Le Matin d'Algérie

Le torchon brûle entre Riyad et Téhéran

Après le présumé complot d’assassinat de l’ambassadeur saoudien aux USA par le régime iranien, Riyad s’est dit prête à riposter.

« Nous ne plierons pas devant les pressions [de l’Iran] et nous lui demanderons des comptes pour toute action hostile, à laquelle l’Arabie saoudite apportera une riposte appropriée », a ainsi averti le ministre des affaires étrangères saoudien, le prince Saoud Al-Fayçal.

Le ministre, qui s’est exprimé à Vienne, en Autriche, à l’occasion de l’inauguration, jeudi, d’un centre interreligieux, a qualifié d' »ignoble » le présumé complot contre l’ambassadeur d’Arabie saoudite Adel al-Jubeir, révélé par les Etats-Unis. Le prince Saoud Al-Fayçal pointe du doigt l’ingérence iranienne : « La direction iranienne poursuit son ingérence dans les affaires des autres pays et ses tentatives répétées de (…) déstabiliser les Etats ». Il accuse Téhéran de dépêcher « ses agents dans différents pays arabes », dont le Koweït, l’Irak et le Liban, rapporte le quotidien arabe à capitaux saoudiens Al-Hayat.

« L’approche suivie par Téhéran à l’égard des Etats qualifiés d’ennemis sera infructueuse et aboutira à une impasse », a ajouté le ministre, toujours selon Al-Hayat. Le prince Saoud, cité par le quotidien saoudien Asharq Al-Awsat, a rendu l’Iran responsable du complot présumé contre Adel al-Jubeir, soutenant que c’est Téhéran « qui a planifié et qui a financé » l’opération.

Le chef de la diplomatie saoudienne a toutefois refusé de préciser quelles seraient les mesures de rétorsion. Mais il est probable que la riposte porte sur des mesures diplomatiques, dont un éventuel recours à la Cour pénale internationale (CPI).

Riyad « dispose de plusieurs options, diplomatiques et autres, dont une réduction de sa représentation diplomatique à Téhéran », a affirmé Salmane Al-Doussari, rédacteur en chef du quotidien économique saoudien Al-Iqtissadiya. L’option militaire est ainsi écartée. « Les actions [belliqueuses] de l’Iran vont le mener devant la Cour pénale internationale ». Il poursuit : « Les ambassades d’Iran dans les pays du Golfe constituent des bombes à retardement, tramant des complots contre ces pays. »

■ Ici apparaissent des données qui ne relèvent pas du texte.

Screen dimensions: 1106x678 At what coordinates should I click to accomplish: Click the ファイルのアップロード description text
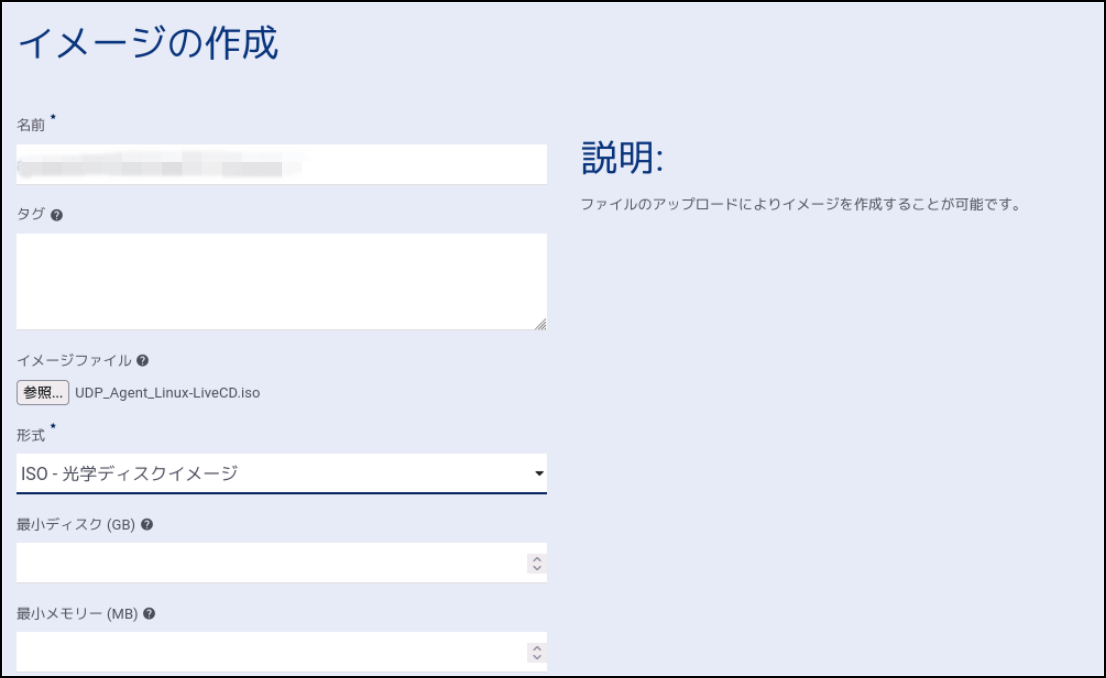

Riyad pourrait « décider dans un premier temps un boycott économique ou une rupture des relations diplomatiques » avec l’Iran, complète, pour sa part l’universitaire saoudien, Abdallah Qabbaa. « Les options possibles n’offrent à l’Arabie saoudite que des mesures politiques et des pressions sur l’Iran par l’intermédiaire des institutions internationales », a renchéri l’analyste saoudien Abdallah Hamid Eddine, soulignant que Riyad ne devrait pas « s’engager dans des initiatives séparées ».

L’Iran a rejeté en bloc les accusations américaines, criant à une manipulation destinée à diviser les pays musulmans, à protéger Israël et à accroître la pression sur la République islamique déjà soumise à de sévères sanctions internationales en raison de son programme nucléaire controversé.